Having to encode categorical features is a very common problem in machine learning, generally being handled based on the type of categorical feature.
For low or high-cardinality ordinal features, it's easy to assign a real number because of an inherent hierarchy. For example, alerts, ranks, etc.
Temporal features can also be handled well by using cyclical representations. For example, one can represent an hour of a day by just using 2 features (sin and cosine values)
Low cardinality nominal features are generally handled well by methods like one-hot encoding. The major issues arise with high cardinality nominal features where one can end up with hundreds or thousands of categories (i.e. customer names/ users, destination codes, etc.). In these scenarios, methods like one-hot encoding come with the curse of dimensionality. Feature hashing can help but it has its own disadvantages, sometimes there could be collision and loss of information as well.
The most common way to handle the high cardinality nominal features is to do some kind of statistical encoding, where encoding depends on some statistic of the feature itself, or the target variable, or multiple other features. For example, if your target variable is a binary class, one can use the ratio of positives to total in historical data for the selected category as the statistic.
When we have multiple categorical variables in the data and the target variable that we want to predict is continuous, a simple statistic-based encoding like mean/median/some quantile might not always be very relevant because of underlying data distribution.
Here, we want to find a real value number for each category value that preserves some or most of the similarity information based on the target distribution for respective category values.
For our problem, we want to predict the yield (revenue per pound, our target variable) based on different categorical values like product_code, origin_code, customer_code, and a bunch of other continuous features. All the categorical features here are of high cardinality. The yield could be very different for the same product code if the origin or the customer code is different.
For example, yield distributions for the different product codes look like the following (Assume that Rick and Morty planets are our products 🙂):
https://s3-ap-southeast-1.amazonaws.com/assets.tech.portcast.io/product_yield_dist.html
We'll try to find the encoding for the product_code here as an example.
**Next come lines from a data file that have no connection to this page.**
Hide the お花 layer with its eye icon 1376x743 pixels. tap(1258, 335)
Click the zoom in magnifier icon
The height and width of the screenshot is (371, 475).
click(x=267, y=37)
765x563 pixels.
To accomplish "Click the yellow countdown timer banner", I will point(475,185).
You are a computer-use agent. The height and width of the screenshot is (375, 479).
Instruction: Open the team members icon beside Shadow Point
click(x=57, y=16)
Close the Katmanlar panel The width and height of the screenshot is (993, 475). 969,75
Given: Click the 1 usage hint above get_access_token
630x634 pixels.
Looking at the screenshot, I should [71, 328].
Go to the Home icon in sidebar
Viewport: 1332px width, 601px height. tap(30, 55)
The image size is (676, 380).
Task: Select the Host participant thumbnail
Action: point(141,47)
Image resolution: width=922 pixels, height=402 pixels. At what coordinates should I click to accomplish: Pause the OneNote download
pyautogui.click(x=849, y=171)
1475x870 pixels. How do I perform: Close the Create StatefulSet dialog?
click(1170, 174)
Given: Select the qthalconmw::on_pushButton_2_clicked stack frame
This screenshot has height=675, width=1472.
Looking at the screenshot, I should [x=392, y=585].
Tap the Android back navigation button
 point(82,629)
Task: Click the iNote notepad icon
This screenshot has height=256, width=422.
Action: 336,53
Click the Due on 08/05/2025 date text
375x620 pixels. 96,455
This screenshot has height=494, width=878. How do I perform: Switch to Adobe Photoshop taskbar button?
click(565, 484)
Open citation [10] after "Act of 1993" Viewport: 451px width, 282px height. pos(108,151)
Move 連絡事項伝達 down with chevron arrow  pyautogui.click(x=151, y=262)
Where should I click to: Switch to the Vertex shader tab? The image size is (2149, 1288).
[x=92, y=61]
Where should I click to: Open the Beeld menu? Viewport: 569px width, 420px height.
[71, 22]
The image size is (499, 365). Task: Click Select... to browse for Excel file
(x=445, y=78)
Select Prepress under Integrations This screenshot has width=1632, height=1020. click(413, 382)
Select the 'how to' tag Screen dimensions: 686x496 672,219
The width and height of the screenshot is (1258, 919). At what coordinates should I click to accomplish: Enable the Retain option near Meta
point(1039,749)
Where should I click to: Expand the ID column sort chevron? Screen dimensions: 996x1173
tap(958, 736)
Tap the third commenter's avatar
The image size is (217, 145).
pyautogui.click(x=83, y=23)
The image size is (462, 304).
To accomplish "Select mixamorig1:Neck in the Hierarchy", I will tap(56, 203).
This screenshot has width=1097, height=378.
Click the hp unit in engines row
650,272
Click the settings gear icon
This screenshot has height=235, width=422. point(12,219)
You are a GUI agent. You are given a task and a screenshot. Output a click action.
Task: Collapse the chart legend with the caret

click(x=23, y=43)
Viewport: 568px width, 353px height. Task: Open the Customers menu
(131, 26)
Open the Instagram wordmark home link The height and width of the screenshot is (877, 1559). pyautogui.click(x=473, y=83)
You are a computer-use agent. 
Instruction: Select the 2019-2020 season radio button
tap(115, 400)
The goal is to have a generalised approach to find floating-point representation (encoding) for each category value such that encodings with high proximity have similar yield. Here we are assuming a linear relationship between derived encodings and yield
We use a negative absolute correlation (encodings vs. yield) as the loss function. We find a global minimum where the correlation between encodings and the respective target yield becomes maximum. Following is the loss function that we want to minimize
loss function: $- \lvert \frac{ \sum_{i=1}^{n}(x_i-\bar{x})(y_i-\bar{y}) }{% \sqrt{\sum_{i=1}^{n}(x_i-\bar{x})^2}\sqrt{\sum_{i=1}^{n}(y_i-\bar{y})^2}} \rvert$
To find the global minimum, we use dual_annealing. This is a stochastic global optimization approach that combines the generalisation of CSA (Classical Simulated Annealing) and FSA (Fast Simulated Annealing). It finds a global minimum of a function within given bounds (0-1 in our case). The use of simulated annealing helps us find the acceptable (not always the best) solution much faster than the brute force approach.
Note that since there will be an imbalance in the data, i.e. some products might have more occurrences than others, we choose to sample the data so that each category value gets equal weightage.